-- Available data follows --

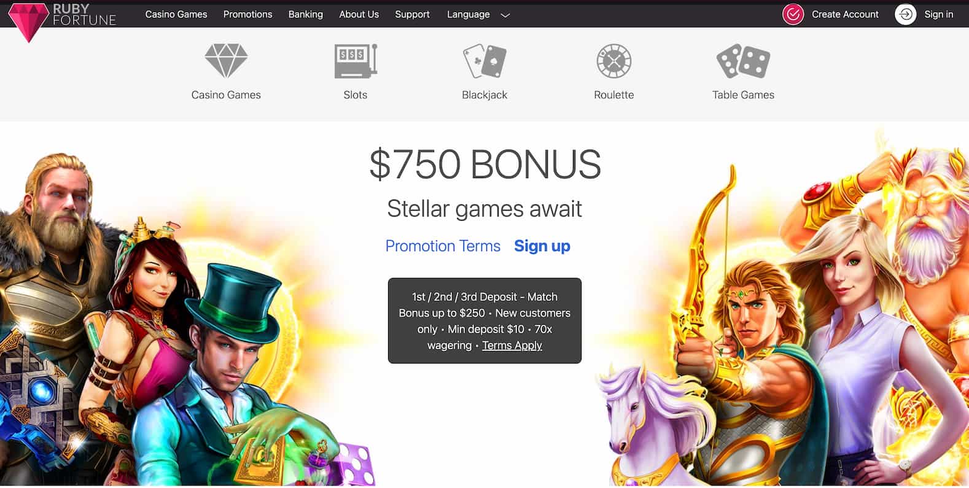The width and height of the screenshot is (969, 488).
Task: Open the Banking menu item
Action: click(306, 14)
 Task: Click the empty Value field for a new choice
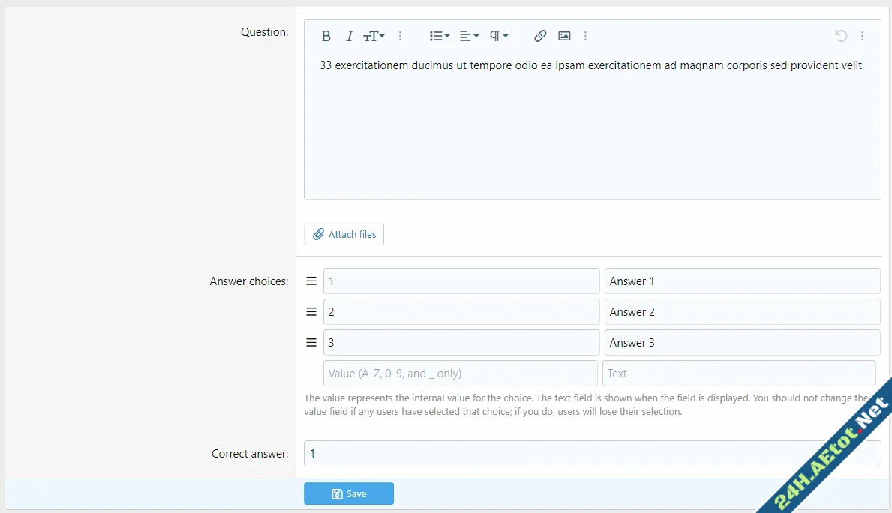point(461,373)
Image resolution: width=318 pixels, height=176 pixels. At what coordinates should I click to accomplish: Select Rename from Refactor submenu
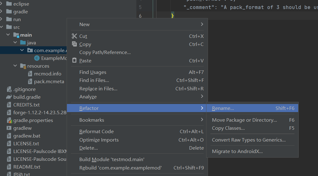[223, 108]
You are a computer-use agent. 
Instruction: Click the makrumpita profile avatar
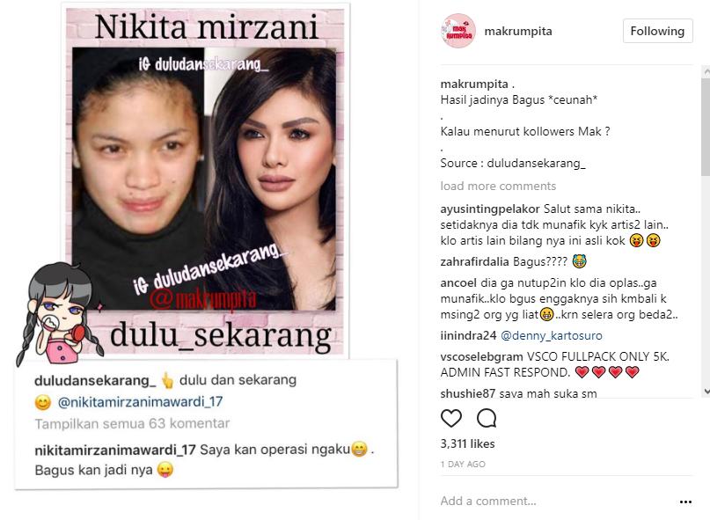tap(458, 31)
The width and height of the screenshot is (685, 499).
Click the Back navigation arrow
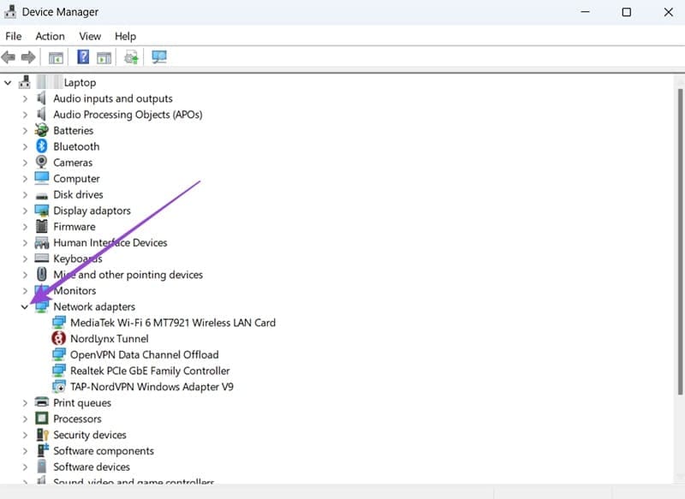pos(9,56)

-- Available data concluded --

■ **Your task**
Starting from the line that contains "Instruction: Click the", transcribe exactly each line down to the final line of the material above, excluding every picture and adding nothing else.

■ **Answer box**
Instruction: Click the makrumpita profile avatar
tap(458, 31)
The width and height of the screenshot is (685, 499).
Click the Back navigation arrow
pos(9,56)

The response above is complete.